On the one hand, the easy availability of common ingredients used to produce illegal drugs suggests that it may in fact be all too easy to supply them. Making those ingredients harder to get, or requiring consumers to register with a pharmacy and provide ID to obtain them, could scare off purchasers with a criminal motive. And if that’s true, you might suppose you get less of the harm—the self-destructive drug use—by making it difficult or impossible to supply users in the first place. But is that the result? Probably not.

If the objective is to reduce the demand for illicit drugs, it’s not clear that cutting off one source, or even one drug, has any history of accomplishing an overall reduction in recreational and illegal drug use. It’s unfortunate, but thrill-seekers and addicts are amazingly resourceful, imaginative, and sometimes desperate people, when it comes to the demand side of the equation. They show evidence of being quite flexible with respect to the existing market, so if the drug of choice is less available, or more expensive, another one may well be accepted in its place. In short, this is a largely self-elected audience, and one willing, by definition, to take risks. Trying something new and unknown—by choice or lack of preferred options—isn’t beyond the pale. So like it or not, the demand side will not disappear because we tinker with the supply side. Altering demand would seem to involve maturity, education, and character or other personal issues, things that cannot be resolved by any conceivable manipulation of the market.

There are additional reasons why making tens of millions of legitimate consumers and producers of goods that include baking soda criminally suspect. The registration or restriction is unlikely to permanently suppress the market for crack cocaine. While restricted access to baking soda may cut down on local production of crack, it cannot reduce the quantity produced abroad. Evidence suggests that when domestic supply restrictions occur, import activity takes up the slack.

And just like producers of legal goods do, manufacturers of illicit drugs make substitutions when their usual inputs become harder to find. This usually means more dangerous and more potent concoctions—higher-yield-per-volume and easier to transport and conceal—or lower- more uncertain quality illegal drugs. There is no official redress in the illegal goods market, so there’s no worry about using ingredients that will kill you, or kill you faster, than you are already doing as an illegal drug user. Meanwhile, real criminals can take advantage of legal maneuvering to avoid prosecution under these statutes.

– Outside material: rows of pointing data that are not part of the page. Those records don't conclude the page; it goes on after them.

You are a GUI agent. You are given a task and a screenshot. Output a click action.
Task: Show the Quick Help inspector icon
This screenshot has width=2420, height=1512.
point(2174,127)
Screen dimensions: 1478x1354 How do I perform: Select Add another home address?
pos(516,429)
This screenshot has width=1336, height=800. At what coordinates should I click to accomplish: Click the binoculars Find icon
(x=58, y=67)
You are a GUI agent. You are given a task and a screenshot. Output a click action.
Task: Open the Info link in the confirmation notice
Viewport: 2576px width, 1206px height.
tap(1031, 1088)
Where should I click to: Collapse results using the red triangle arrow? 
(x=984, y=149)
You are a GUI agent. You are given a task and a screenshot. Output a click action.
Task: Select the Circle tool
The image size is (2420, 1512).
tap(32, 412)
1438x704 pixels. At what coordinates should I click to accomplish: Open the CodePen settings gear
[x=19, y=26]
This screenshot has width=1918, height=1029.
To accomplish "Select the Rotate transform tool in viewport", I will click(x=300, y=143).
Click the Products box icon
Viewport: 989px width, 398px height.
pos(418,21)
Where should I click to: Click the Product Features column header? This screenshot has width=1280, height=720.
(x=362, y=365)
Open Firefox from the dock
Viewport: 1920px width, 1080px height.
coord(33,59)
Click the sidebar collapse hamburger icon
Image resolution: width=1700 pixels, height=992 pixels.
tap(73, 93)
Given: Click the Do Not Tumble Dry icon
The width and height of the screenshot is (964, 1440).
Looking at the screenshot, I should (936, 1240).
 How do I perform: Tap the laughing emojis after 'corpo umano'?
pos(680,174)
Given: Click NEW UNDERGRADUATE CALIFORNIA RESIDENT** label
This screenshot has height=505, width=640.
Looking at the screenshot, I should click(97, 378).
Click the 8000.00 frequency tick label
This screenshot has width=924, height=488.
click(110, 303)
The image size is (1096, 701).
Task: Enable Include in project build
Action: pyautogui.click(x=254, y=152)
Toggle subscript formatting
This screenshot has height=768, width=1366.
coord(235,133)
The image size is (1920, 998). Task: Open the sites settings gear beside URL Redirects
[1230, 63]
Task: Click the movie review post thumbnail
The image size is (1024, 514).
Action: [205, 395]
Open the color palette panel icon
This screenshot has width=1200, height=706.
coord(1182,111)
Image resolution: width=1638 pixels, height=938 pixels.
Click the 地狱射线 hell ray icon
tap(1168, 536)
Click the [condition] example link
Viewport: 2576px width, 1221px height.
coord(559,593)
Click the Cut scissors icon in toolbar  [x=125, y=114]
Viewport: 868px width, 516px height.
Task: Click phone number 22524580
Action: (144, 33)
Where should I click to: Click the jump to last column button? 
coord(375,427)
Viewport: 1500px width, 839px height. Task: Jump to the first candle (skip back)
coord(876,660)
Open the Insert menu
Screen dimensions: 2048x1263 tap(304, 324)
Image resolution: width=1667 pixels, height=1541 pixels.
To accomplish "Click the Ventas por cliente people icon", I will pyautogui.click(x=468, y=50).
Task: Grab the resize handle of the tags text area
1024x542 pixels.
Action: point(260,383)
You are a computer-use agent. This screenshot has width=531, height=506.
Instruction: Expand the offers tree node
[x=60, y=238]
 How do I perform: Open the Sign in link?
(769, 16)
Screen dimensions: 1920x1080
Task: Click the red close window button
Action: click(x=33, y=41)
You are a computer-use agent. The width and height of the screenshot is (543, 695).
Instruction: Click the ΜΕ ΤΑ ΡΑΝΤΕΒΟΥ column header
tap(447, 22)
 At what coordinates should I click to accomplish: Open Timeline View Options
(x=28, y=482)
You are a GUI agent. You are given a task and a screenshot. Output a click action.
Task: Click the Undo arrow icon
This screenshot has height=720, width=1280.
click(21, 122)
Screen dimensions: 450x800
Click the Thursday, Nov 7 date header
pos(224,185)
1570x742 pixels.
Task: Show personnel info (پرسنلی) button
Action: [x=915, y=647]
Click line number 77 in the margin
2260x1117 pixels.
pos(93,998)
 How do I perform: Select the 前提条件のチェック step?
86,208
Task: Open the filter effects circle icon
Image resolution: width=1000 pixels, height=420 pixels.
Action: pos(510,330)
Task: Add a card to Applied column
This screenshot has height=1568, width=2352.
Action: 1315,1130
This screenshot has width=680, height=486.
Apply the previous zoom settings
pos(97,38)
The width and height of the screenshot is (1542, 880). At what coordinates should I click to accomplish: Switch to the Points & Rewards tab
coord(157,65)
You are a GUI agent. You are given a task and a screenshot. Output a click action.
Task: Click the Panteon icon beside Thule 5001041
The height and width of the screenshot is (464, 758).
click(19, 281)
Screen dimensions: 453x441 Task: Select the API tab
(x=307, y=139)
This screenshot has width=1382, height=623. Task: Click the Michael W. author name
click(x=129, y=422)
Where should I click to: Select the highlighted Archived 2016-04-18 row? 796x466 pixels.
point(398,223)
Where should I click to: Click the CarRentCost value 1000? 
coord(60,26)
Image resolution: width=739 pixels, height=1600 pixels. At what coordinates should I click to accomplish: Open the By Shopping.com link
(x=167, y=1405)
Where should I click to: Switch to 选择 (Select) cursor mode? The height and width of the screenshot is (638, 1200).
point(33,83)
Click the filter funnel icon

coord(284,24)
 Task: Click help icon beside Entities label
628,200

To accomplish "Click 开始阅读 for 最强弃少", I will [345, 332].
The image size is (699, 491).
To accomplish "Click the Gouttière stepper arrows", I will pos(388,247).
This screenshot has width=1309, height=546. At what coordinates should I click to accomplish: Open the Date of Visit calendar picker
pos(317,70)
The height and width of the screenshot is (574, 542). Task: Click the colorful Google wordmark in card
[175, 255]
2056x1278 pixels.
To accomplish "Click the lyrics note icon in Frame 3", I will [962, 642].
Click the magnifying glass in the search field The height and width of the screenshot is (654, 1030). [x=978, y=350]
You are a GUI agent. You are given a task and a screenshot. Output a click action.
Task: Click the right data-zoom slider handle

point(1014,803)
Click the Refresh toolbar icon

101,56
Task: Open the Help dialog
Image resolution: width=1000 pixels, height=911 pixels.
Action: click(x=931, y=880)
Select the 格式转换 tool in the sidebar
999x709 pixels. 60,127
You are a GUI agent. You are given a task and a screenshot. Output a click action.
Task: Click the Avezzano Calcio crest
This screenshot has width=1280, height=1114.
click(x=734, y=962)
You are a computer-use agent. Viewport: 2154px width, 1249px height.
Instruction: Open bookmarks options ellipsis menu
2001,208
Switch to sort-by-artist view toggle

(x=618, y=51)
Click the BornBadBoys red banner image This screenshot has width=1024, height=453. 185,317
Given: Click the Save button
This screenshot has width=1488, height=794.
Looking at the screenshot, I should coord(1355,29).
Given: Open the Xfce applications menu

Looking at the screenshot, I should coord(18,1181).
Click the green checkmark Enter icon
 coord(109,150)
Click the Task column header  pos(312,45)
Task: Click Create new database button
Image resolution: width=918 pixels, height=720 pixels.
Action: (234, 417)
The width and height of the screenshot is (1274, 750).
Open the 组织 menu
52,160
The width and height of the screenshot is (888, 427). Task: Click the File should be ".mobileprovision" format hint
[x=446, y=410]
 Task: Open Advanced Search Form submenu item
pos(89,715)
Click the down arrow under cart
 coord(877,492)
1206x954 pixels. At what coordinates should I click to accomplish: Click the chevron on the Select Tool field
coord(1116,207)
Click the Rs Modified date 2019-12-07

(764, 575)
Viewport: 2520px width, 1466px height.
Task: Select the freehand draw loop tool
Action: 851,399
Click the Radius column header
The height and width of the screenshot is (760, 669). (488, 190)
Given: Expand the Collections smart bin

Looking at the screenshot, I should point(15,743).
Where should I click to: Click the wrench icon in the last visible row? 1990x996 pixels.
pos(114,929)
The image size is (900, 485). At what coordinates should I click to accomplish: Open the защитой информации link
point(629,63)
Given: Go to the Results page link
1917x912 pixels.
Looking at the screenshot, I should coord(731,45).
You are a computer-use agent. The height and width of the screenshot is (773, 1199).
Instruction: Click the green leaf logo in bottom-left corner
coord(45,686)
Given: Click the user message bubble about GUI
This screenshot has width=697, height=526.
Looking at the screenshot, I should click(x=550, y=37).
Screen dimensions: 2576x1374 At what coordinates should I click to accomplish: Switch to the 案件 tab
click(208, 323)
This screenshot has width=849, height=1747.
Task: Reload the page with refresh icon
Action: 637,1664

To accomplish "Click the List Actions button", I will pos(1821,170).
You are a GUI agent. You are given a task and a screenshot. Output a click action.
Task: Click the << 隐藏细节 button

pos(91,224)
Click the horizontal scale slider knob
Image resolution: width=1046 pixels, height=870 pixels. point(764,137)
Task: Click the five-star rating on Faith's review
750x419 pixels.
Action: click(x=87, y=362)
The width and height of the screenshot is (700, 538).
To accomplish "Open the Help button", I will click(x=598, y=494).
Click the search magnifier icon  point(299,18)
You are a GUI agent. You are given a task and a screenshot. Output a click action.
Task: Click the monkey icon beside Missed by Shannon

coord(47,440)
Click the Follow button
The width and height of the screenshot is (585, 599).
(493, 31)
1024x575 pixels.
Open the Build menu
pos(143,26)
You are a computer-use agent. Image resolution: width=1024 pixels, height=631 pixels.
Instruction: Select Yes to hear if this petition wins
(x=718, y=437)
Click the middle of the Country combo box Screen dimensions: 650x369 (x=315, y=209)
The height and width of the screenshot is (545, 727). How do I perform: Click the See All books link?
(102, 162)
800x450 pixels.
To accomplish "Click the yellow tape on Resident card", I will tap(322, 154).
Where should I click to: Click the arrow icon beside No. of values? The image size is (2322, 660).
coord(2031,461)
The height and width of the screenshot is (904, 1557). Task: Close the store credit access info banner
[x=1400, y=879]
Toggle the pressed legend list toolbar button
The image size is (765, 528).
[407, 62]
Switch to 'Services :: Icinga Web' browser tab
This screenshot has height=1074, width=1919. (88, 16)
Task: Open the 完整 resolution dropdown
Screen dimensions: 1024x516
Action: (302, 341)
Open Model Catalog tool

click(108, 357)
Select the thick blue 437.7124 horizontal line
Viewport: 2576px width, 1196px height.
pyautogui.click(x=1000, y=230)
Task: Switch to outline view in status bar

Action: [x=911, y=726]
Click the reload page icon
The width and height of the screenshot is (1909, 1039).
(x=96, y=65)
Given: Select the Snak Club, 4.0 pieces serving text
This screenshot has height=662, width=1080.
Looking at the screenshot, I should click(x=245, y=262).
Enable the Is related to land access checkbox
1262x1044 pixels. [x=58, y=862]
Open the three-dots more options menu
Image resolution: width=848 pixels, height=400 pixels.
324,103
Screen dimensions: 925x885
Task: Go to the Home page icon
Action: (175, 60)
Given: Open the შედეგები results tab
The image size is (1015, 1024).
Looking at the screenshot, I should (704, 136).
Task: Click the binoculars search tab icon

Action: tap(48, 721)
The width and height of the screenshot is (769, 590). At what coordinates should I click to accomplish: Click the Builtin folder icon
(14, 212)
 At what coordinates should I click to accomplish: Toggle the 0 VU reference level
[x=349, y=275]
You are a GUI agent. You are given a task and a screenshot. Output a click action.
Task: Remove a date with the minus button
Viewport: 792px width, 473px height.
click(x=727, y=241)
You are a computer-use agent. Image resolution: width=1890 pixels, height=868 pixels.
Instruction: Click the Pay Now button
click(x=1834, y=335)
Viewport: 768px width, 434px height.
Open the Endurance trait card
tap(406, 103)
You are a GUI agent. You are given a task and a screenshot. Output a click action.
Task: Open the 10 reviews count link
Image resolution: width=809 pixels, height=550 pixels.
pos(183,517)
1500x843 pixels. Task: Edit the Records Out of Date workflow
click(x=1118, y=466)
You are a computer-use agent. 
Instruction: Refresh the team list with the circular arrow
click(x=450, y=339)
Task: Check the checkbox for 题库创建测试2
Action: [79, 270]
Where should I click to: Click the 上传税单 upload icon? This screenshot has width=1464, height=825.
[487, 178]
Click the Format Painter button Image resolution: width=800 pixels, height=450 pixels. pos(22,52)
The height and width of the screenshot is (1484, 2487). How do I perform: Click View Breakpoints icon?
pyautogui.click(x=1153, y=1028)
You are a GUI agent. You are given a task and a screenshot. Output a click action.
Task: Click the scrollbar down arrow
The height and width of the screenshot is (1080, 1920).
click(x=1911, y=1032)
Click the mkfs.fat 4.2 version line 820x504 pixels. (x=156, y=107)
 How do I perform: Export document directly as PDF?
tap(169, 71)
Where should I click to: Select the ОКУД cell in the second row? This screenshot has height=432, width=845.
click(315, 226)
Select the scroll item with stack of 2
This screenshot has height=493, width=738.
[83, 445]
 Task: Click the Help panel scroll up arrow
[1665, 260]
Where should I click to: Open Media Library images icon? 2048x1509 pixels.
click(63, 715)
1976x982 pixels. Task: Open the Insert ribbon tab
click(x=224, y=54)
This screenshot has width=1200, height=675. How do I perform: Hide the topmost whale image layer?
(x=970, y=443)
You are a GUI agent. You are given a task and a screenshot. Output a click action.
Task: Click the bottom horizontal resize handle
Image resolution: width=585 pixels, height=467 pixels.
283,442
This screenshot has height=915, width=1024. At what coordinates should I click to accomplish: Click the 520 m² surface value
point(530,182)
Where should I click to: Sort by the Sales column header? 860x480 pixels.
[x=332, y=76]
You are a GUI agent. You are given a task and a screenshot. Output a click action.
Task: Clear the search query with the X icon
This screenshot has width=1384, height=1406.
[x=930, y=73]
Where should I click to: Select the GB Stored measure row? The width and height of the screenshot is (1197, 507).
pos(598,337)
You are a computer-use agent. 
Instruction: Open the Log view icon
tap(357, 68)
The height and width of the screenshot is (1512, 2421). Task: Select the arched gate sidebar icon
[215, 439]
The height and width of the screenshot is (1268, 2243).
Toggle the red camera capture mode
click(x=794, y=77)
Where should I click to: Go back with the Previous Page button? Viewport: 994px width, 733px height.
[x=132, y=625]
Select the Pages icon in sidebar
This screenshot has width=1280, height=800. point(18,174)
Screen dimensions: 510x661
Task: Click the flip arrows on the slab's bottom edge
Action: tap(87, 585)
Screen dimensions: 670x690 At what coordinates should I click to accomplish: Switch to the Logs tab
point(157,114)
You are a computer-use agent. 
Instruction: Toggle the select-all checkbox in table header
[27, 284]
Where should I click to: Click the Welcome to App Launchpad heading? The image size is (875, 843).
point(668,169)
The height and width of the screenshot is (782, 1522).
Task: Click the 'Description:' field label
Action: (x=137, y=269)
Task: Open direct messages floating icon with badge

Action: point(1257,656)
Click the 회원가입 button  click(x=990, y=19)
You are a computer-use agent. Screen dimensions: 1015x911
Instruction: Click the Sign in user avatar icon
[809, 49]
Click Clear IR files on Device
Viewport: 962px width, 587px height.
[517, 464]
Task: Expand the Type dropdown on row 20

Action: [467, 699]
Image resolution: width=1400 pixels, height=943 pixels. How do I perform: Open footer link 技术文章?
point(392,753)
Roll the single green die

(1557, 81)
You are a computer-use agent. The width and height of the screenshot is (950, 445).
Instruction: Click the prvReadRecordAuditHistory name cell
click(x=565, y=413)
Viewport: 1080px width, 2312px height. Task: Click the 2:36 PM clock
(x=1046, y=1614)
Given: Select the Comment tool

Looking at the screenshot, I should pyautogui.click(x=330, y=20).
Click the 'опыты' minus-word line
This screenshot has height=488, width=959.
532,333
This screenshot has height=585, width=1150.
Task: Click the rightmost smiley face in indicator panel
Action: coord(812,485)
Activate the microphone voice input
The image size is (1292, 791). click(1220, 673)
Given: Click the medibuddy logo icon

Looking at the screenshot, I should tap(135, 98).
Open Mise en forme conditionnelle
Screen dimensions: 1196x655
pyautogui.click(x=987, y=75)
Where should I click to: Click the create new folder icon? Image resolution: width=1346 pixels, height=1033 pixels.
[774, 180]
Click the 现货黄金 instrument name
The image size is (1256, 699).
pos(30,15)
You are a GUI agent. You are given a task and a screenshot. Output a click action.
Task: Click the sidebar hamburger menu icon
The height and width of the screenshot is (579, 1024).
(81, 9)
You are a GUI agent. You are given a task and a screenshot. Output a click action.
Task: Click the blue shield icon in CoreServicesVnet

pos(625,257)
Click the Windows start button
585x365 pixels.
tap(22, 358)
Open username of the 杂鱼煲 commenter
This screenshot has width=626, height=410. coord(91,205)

The net result: legitimate consumers are penalized and thrown under suspicion, and little if any criminal use is actually reduced. We can imagine that use of all kinds of ordinary and even necessary substances, like plain water, for example, or ordinary gasoline, might be suspect and subject to scrutiny for possible criminal intent. What is the logical stopping point, if something as widely used as baking soda is a controlled substance?

Superficially appealing, the idea of regulating ordinary, harmless substances because they are used in illegal activities is far too broad a brush in an economy in which there is still room for individual freedom and responsibility. It limits far too much freedom in a single stroke, and still fails to produce an effective way to reach its primary goal—reducing illegal drug use.

Regulation can mold market behavior by changing the options and freedoms that people enjoy. What simplistic regulation of common substances cannot do, no matter how well-intentioned, is promote a ‘greater good’ by trying to force people to be more virtuous than they are ultimately willing to be.